__EXERCISE AIM__
Present each line of the entries below that holds the word "camera".
___ INFORMATION ___
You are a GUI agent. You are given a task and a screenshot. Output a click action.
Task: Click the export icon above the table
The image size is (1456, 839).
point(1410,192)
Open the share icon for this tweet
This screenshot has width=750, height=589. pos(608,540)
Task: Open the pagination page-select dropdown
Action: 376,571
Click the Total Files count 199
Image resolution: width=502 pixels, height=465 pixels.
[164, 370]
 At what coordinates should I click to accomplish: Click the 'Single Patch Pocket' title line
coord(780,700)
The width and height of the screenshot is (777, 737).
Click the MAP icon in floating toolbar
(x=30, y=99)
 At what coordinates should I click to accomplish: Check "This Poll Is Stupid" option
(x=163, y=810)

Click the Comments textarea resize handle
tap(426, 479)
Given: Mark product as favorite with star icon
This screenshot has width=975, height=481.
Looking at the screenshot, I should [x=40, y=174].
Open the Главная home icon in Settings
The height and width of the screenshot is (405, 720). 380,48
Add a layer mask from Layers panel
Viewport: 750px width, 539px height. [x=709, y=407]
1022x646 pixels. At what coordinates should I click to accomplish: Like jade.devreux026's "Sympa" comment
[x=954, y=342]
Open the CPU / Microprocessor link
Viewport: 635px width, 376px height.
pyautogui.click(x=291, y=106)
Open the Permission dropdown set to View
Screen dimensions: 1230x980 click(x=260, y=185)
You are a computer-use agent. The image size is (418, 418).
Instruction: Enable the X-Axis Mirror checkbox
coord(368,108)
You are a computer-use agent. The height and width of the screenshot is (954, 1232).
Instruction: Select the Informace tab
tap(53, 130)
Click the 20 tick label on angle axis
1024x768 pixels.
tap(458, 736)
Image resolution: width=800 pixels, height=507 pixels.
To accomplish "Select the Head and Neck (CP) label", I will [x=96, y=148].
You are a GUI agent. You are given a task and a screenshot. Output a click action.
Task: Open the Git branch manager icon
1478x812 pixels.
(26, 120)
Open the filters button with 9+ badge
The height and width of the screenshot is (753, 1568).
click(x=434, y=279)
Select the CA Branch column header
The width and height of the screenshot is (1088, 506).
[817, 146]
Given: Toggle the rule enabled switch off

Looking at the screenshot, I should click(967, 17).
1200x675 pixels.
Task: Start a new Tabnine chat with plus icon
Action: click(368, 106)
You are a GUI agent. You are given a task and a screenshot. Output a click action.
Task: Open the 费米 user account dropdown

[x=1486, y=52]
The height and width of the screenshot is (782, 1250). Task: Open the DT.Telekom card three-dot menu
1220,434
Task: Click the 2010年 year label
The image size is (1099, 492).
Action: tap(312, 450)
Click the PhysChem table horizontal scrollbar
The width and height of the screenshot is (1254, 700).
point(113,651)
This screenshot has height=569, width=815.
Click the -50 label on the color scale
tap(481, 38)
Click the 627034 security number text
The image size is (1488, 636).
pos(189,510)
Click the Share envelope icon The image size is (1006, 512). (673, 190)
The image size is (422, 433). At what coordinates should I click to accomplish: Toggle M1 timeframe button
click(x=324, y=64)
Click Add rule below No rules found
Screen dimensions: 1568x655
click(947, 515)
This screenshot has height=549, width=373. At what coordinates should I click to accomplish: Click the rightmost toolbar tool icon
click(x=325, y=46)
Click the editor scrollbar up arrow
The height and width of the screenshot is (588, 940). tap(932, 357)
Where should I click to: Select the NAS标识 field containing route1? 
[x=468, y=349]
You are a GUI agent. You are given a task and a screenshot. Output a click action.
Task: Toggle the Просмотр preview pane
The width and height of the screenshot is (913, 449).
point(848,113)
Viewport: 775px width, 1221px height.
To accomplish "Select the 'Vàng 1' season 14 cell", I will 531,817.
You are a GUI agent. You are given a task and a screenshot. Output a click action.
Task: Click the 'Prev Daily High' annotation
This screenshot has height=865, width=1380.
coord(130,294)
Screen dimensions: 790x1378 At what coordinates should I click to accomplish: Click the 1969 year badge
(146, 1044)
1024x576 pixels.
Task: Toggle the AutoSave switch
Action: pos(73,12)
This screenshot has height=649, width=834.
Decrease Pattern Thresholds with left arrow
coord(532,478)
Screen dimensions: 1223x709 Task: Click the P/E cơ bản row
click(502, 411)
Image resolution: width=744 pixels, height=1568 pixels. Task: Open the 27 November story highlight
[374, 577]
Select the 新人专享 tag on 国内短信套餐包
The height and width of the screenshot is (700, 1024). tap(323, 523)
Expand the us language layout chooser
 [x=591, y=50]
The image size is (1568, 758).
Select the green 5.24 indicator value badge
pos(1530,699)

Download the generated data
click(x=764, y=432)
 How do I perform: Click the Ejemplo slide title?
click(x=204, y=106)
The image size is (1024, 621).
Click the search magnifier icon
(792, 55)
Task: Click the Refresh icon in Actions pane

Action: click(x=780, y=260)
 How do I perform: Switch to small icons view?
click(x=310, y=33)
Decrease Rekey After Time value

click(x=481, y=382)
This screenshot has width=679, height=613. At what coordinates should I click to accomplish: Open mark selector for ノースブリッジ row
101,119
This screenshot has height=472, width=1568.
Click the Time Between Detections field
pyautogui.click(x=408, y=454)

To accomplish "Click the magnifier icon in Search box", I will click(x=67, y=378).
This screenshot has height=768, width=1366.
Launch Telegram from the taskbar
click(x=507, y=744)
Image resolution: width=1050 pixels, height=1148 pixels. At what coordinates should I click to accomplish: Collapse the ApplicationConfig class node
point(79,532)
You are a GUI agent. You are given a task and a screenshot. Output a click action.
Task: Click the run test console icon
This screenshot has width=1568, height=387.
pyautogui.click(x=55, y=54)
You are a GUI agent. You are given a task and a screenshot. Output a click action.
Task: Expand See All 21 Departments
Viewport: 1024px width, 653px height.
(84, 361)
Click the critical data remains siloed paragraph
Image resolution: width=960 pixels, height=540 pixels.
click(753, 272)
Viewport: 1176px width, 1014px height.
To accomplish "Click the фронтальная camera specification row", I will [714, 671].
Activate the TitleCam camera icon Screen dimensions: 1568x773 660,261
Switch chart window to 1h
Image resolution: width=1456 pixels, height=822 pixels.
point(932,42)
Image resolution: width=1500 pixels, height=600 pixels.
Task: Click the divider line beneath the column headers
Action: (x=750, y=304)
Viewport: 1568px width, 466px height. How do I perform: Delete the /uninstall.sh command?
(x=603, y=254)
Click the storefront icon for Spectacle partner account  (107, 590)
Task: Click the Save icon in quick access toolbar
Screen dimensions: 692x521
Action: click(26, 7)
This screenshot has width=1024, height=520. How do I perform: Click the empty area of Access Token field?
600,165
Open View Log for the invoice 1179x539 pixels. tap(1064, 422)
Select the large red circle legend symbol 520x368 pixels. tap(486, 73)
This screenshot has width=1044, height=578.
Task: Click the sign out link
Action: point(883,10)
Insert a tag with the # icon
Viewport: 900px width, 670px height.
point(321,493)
___
__RESPONSE TO THE EXERCISE__
To accomplish "Click the фронтальная camera specification row", I will [714, 671].
Activate the TitleCam camera icon Screen dimensions: 1568x773 660,261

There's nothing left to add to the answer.